If we are going to fall back to MDIO when RMU fails, we need a
different code structure for these operations. That different code
structure should also help solve the messy _ops structure stuff.

RMU affects us in two different locations:

ATU and MIB dump: Controlled by struct mv88e6xxx_ops

register read/write: Controlled by struct mv88e6xxx_bus_ops

We could add to struct mv88e6xxx_ops:

        int (*stats_rmu_get_sset_count)(struct mv88e6xxx_chip *chip);
        int (*stats_rmu_get_strings)(struct mv88e6xxx_chip *chip,  uint8_t *data);
        int (*stats_rmu_get_stats)(struct mv88e6xxx_chip *chip,  int port,
                                   uint64_t *data);

and then mv88e6xxx_get_stats() would become something like:

static void mv88e6xxx_get_stats(struct mv88e6xxx_chip *chip, int port,
                                uint64_t *data)
{
        int count = 0;
	int err;

	if (chip->info->ops->stats_rmu_get_stats && mv88e6xxx_rmu_enabled(chip)) {
		err = chip->info->ops->stats_rmu_get_stats(chip, port, data)
		if (!err)
			return;
	}
			
        if (chip->info->ops->stats_get_stats)
                count = chip->info->ops->stats_get_stats(chip, port, data);

We then get fall back to MDIO, and clean, separate implementations of
RMU and MDIO stats operations.

I hope the ATU/fdb dump can be done in a similar way.

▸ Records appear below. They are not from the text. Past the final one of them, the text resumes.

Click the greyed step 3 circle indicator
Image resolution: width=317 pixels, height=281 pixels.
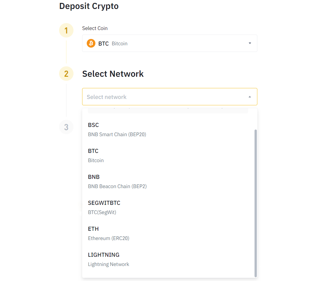point(66,127)
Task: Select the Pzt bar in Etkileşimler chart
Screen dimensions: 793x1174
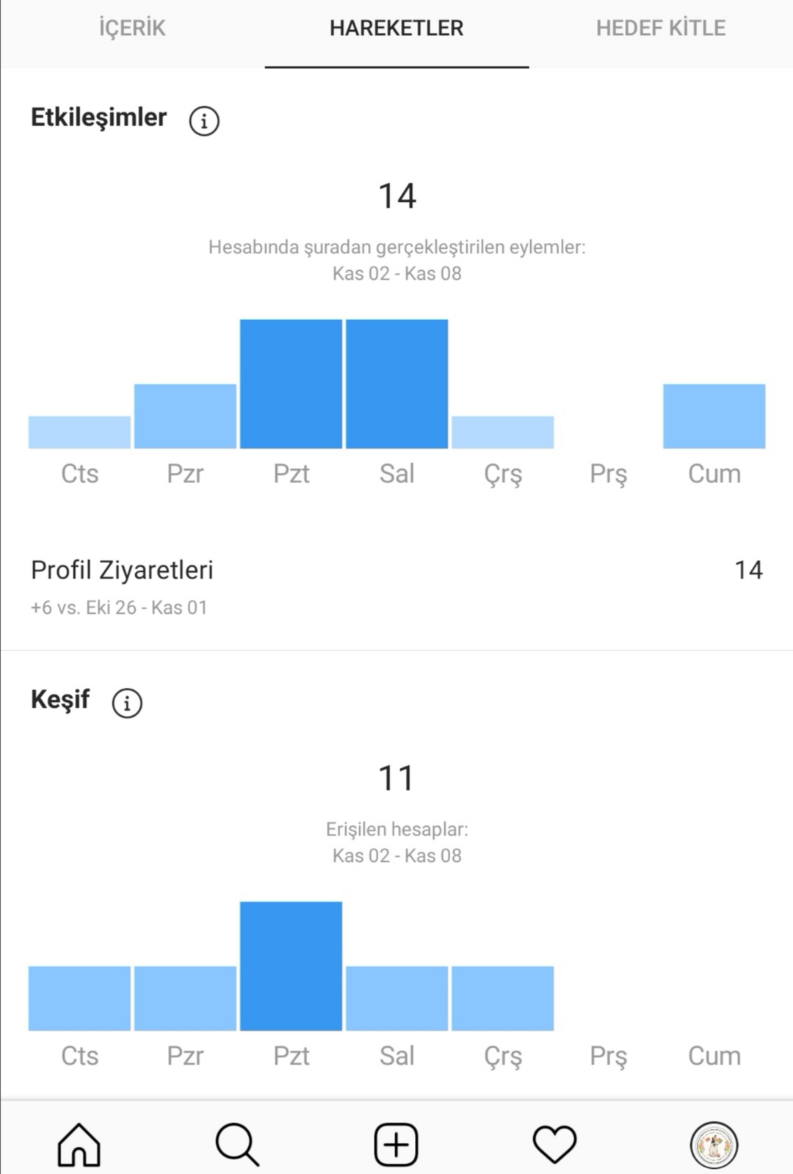Action: [291, 384]

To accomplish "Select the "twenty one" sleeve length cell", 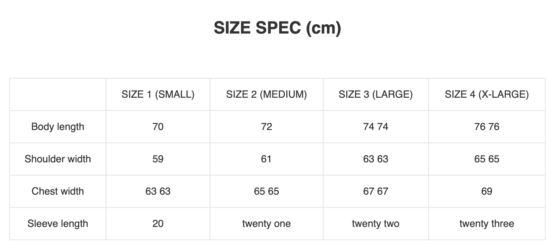I will [x=267, y=224].
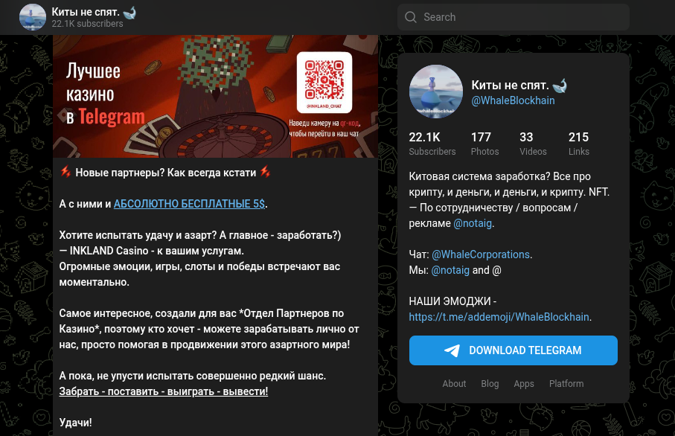Screen dimensions: 675x436
Task: Open the large whale avatar in the info card
Action: click(435, 92)
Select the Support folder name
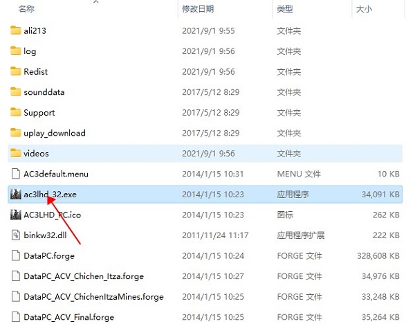 pos(39,113)
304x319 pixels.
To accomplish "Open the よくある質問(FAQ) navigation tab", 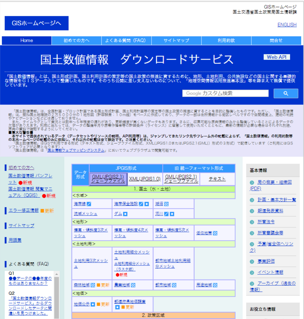I will pyautogui.click(x=126, y=40).
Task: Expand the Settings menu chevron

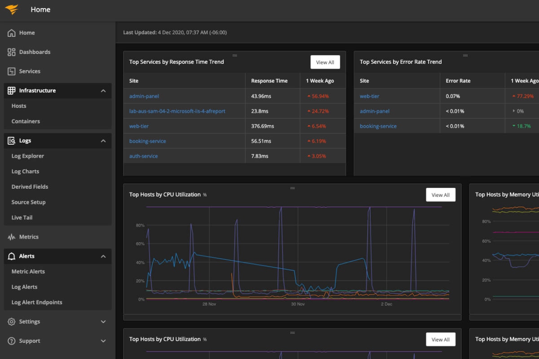Action: click(103, 321)
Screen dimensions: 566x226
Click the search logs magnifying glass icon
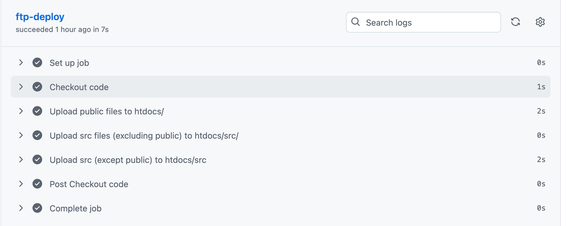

register read/writes, we probably need to extend mv88e6xxx_smi_read()
and mv88e6xxx_smi_write(). Try RMU first, and then fall back to MDIO.

Please try something in this direction. But please, lots of small,
simple patches with good commit messages.

       Andrew
Vladimir Oltean Sept. 22, 2022, 11:48 a.m. UTC | #8
On Tue, Sep 20, 2022 at 11:04:07PM +0200, Andrew Lunn wrote:
> On Tue, Sep 20, 2022 at 04:10:53PM +0300, Vladimir Oltean wrote:
> > On Tue, Sep 20, 2022 at 02:26:22PM +0200, Mattias Forsblad wrote:
> > > This whole shebang was a suggestion from Andrew. I had a solution with
> > > mv88e6xxx_rmu_available in mv88e6xxx_get_ethtool_stats which he wasn't fond of.
> > > The mv88e6xxx_bus_ops is declared const and how am I to change the get_rmon
> > > member? I'm not really sure on how to solve this in a better way?
> > > Suggestions any? Maybe I've misunderstood his suggestion.
> > 
> > Can you point me to the beginning of that exact suggestion? I've removed
> > everything older than v10 from my inbox, since the flow of patches was
> > preventing me from seeing other emails.
> 
> What i want to do is avoid code like:
> 
>      if (have_rmu())
>      	foo()
>      else
> 	bar()
> 
> There is nothing common in the MDIO MIB code and the RMU MIB code,
> just the table of statistics. When we get to dumping the ATU, i also
> expect there will be little in common between the MDIO and the RMU
> functions.

Sorry, I don't understand what it is about "if (have_rmu()) foo() else bar()"
that you don't like. Isn't the indirection via bus_ops the exact same
thing, but expressed as an indirect function call rather than an if/else?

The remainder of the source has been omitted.